---------- Exercise input ----------
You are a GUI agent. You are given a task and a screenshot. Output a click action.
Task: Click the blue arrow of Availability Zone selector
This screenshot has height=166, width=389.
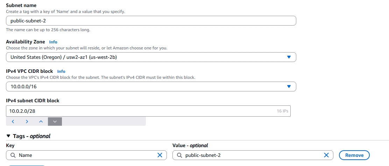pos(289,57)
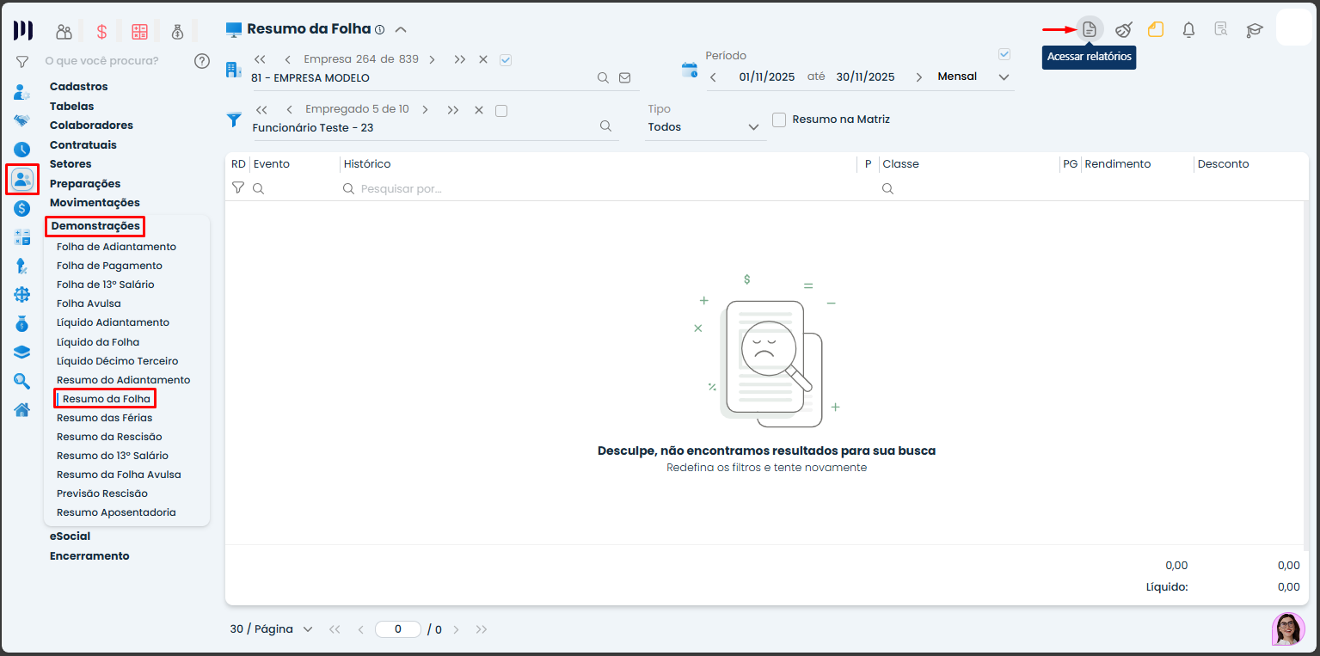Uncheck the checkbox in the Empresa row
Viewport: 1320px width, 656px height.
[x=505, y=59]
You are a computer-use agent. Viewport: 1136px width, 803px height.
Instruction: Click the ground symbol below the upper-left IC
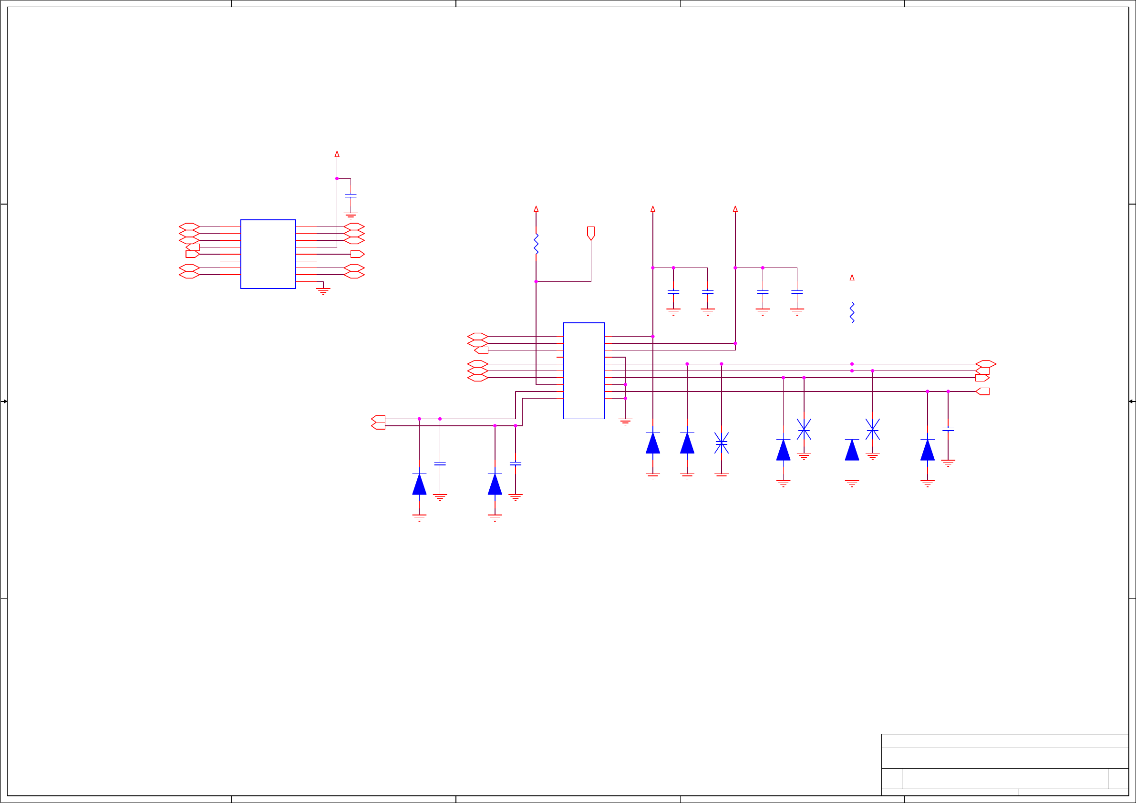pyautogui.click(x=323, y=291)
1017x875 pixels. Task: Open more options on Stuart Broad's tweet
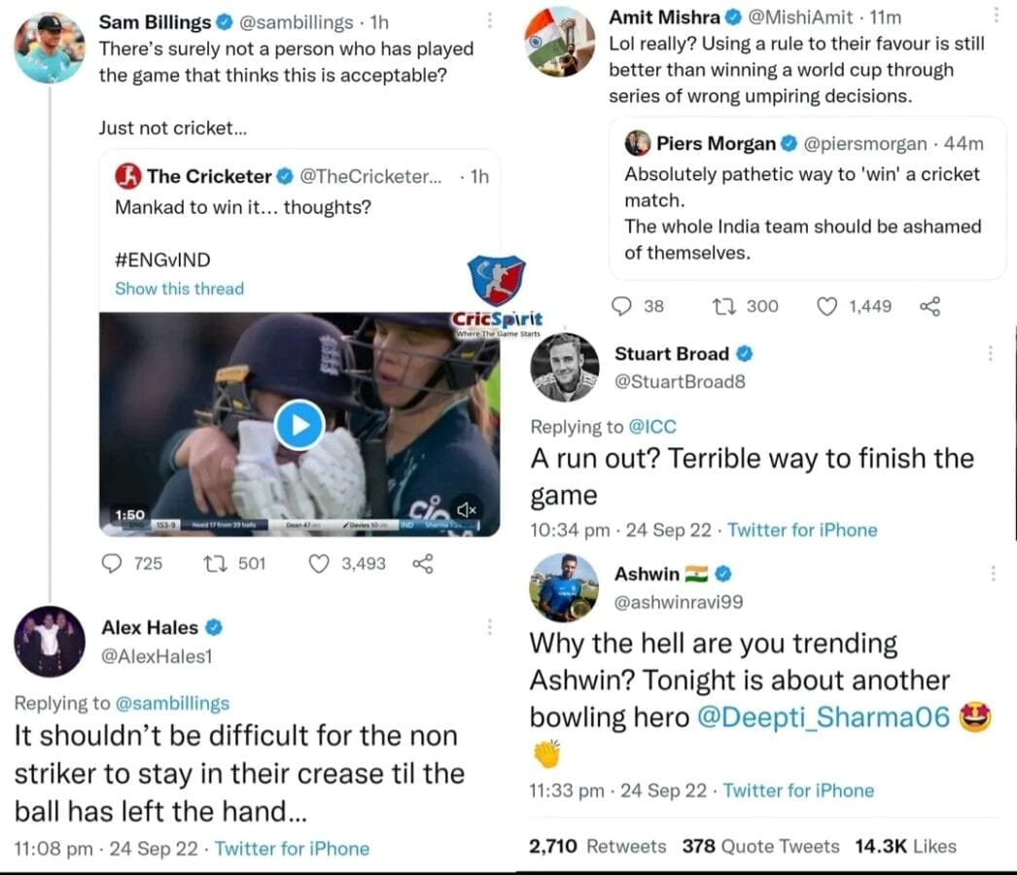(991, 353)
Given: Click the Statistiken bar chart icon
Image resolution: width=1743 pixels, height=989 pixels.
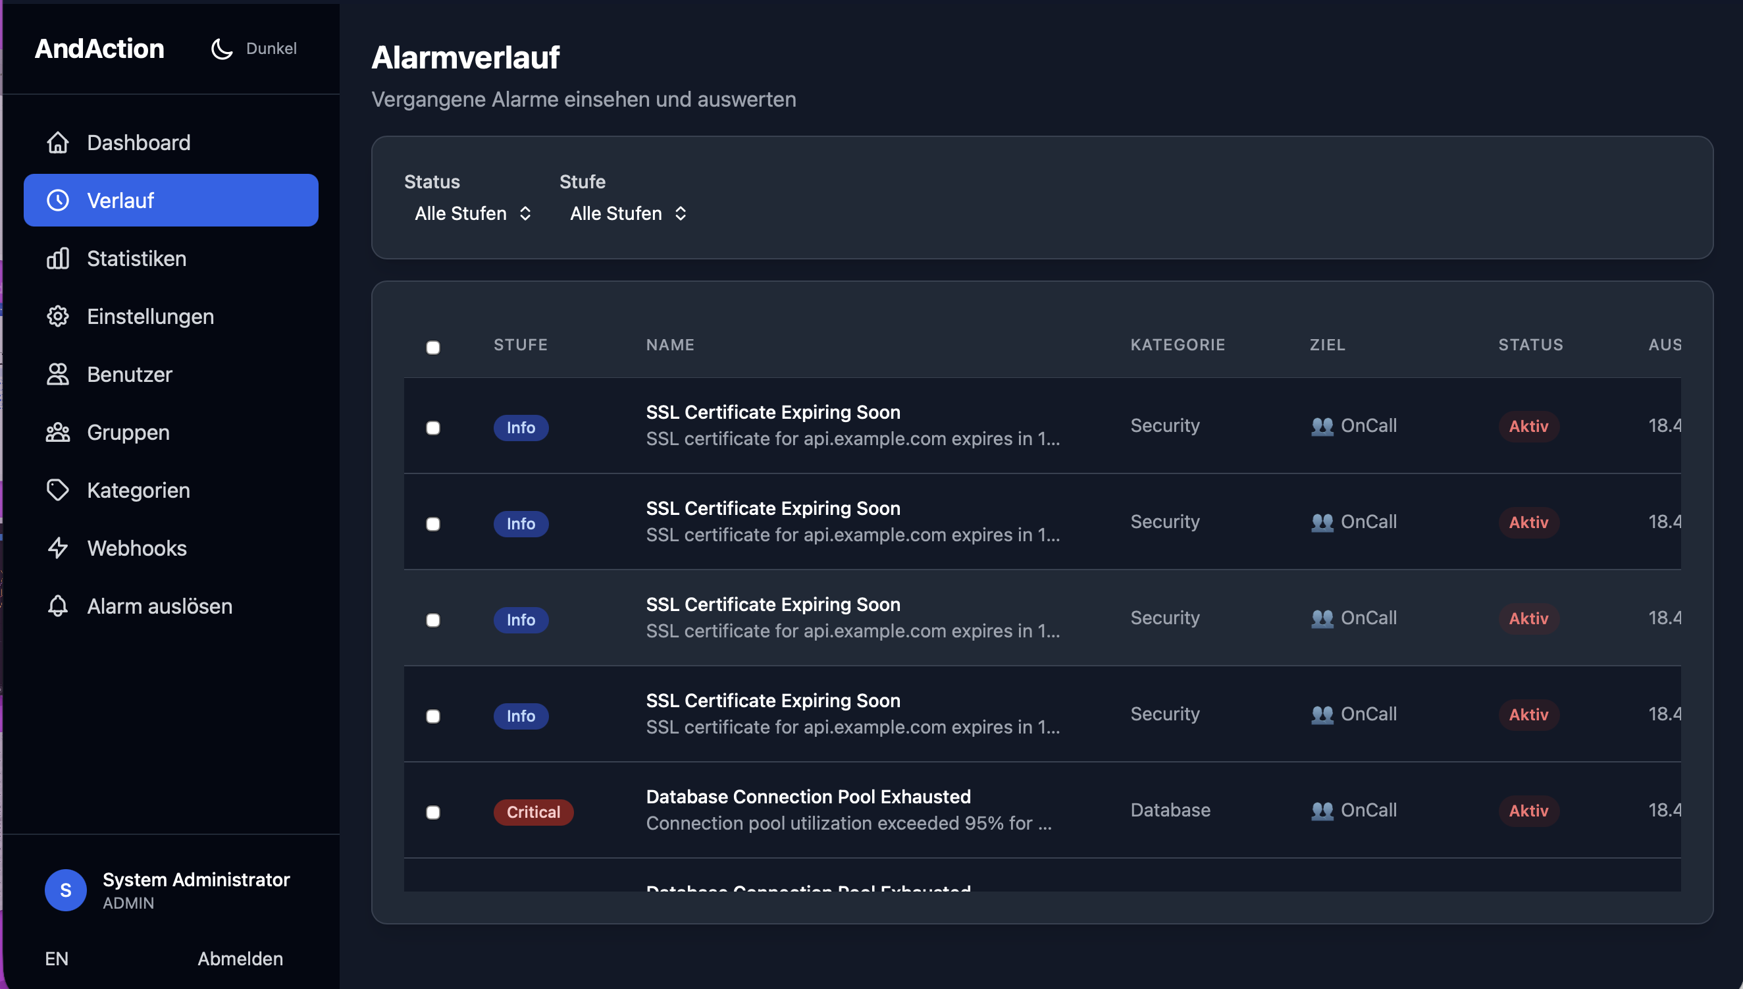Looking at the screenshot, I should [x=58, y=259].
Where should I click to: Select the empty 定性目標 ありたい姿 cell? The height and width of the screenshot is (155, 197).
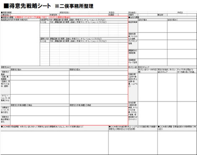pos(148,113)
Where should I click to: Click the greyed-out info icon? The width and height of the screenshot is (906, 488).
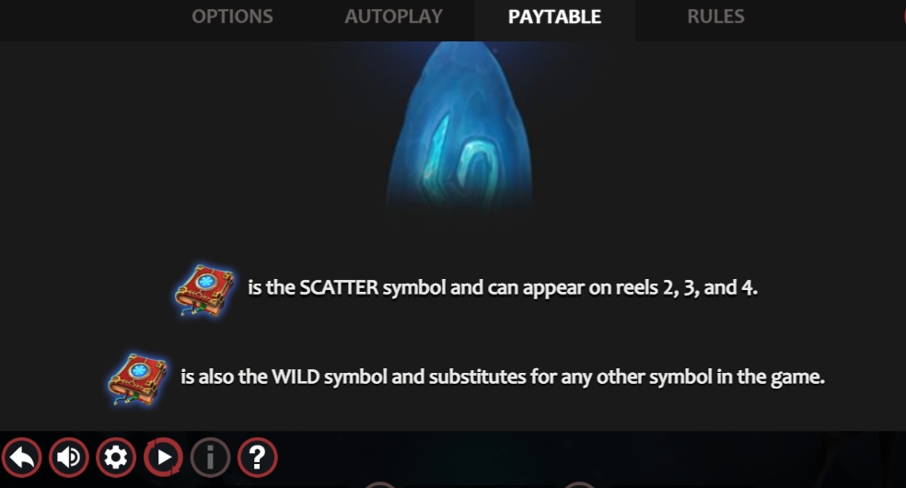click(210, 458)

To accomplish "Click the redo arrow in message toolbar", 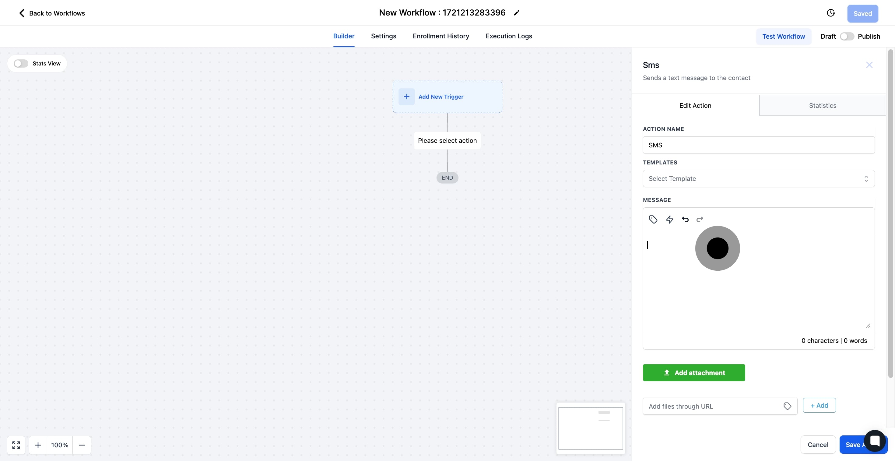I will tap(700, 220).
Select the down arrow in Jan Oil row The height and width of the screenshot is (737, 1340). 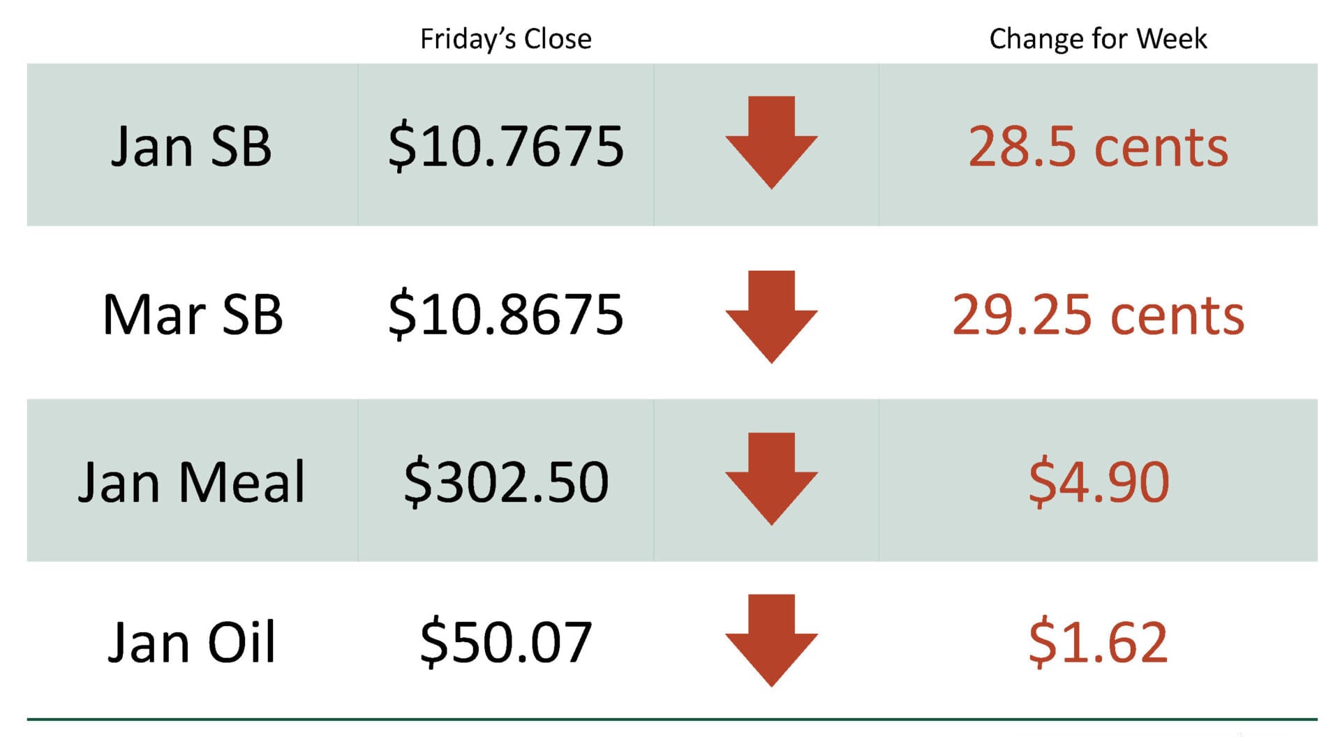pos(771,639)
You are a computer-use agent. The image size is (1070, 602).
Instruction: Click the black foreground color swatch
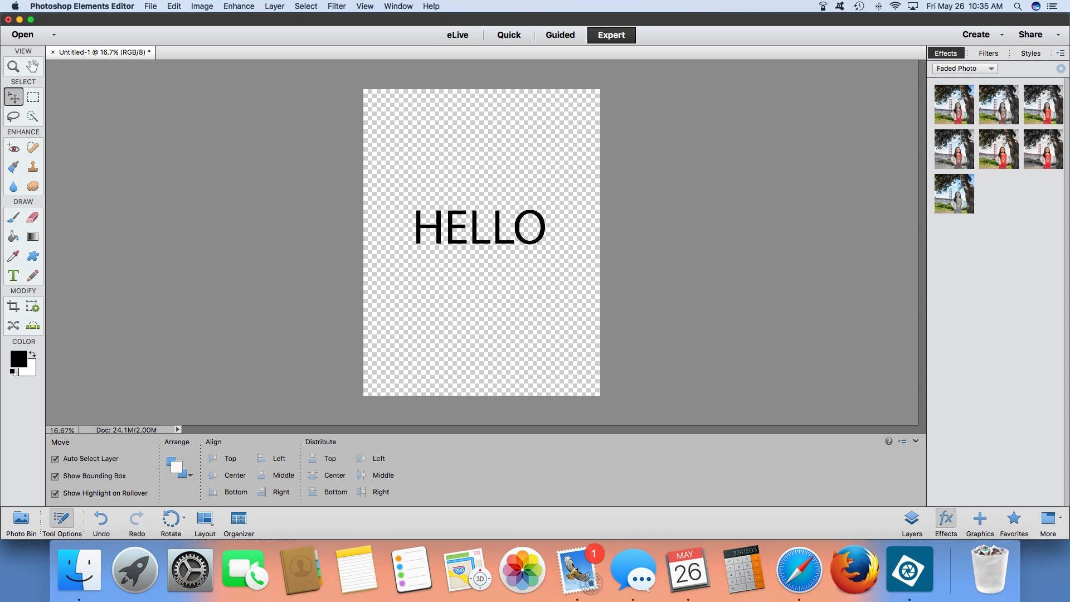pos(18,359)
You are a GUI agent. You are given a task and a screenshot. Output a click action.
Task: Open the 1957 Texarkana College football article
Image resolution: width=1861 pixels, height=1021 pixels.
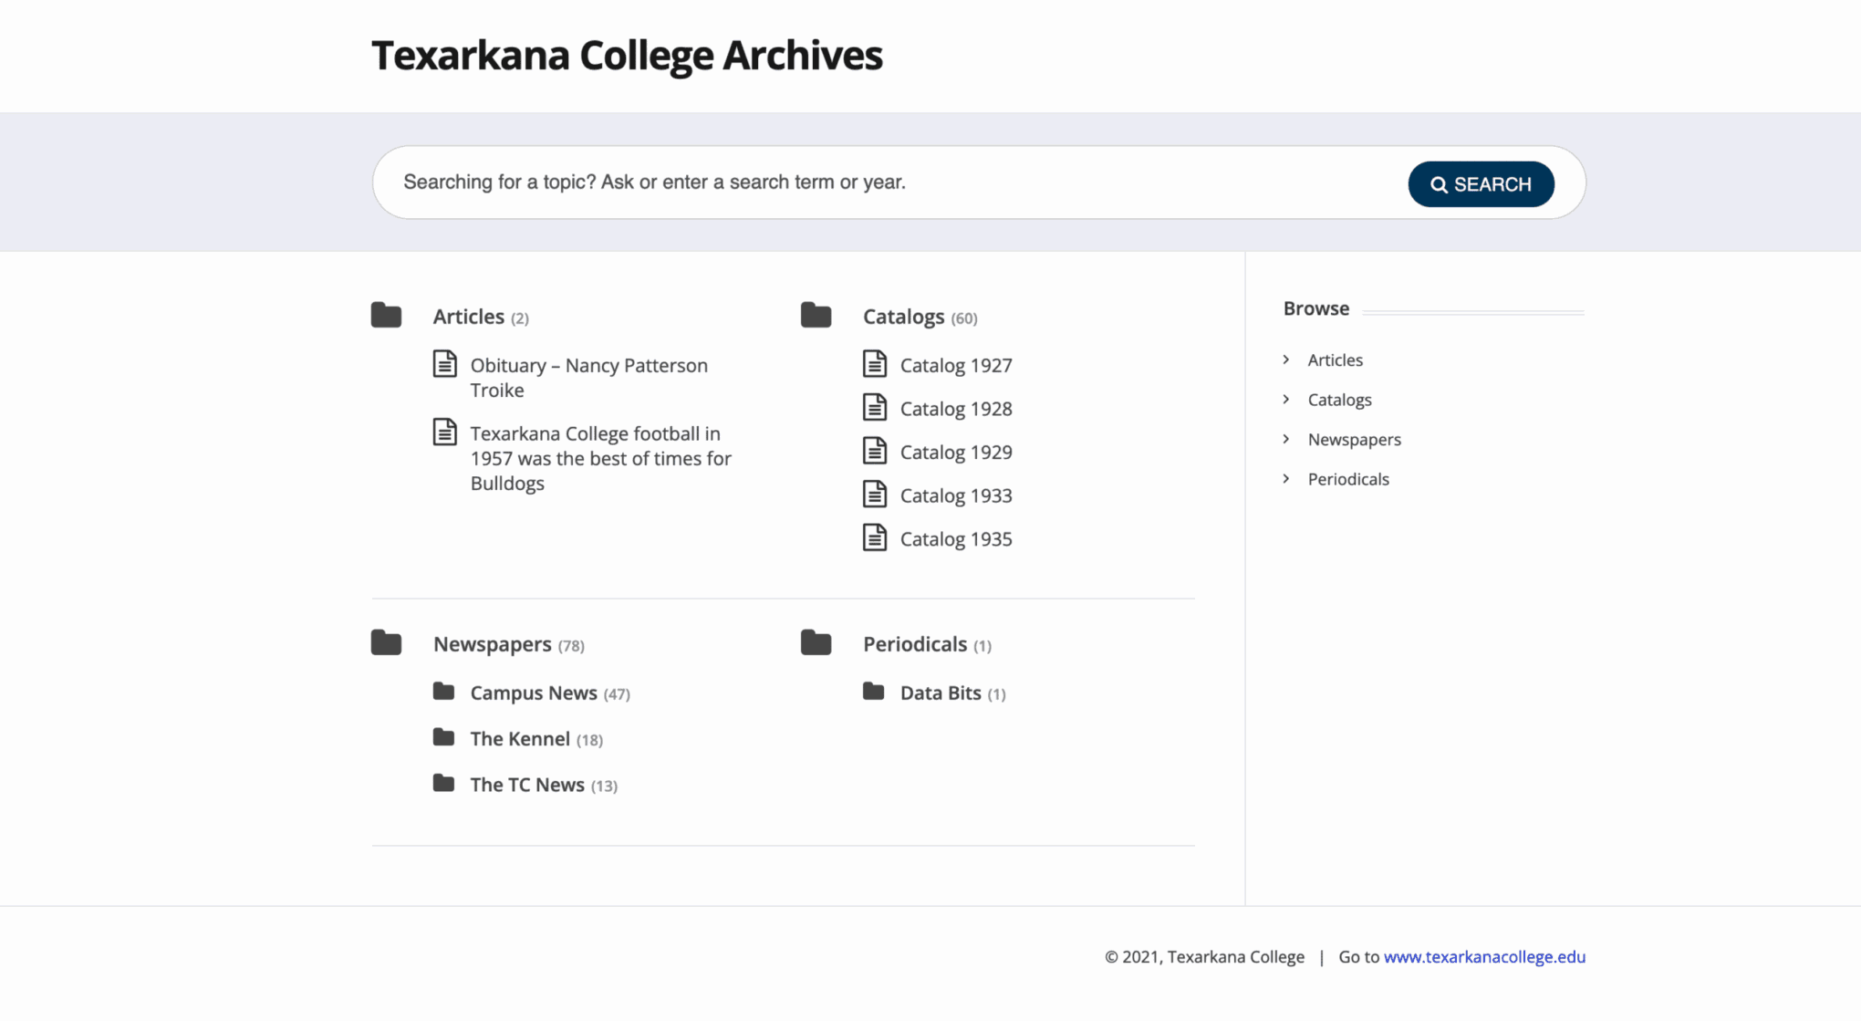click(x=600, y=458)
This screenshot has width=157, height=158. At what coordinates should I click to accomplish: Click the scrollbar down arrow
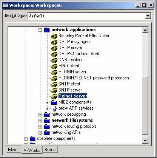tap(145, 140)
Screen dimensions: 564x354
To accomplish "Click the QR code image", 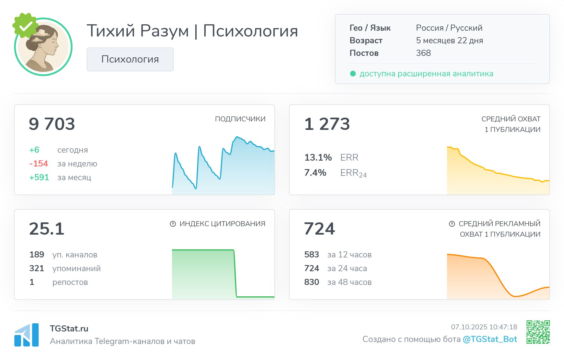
----------
-- Task description --
Reproduce verbatim the records above from the line containing "Screen dimensions: 564x354" through the end of the records, leaving out the pictures.

-- Correct answer --
Screen dimensions: 564x354
To accomplish "Click the QR code image", 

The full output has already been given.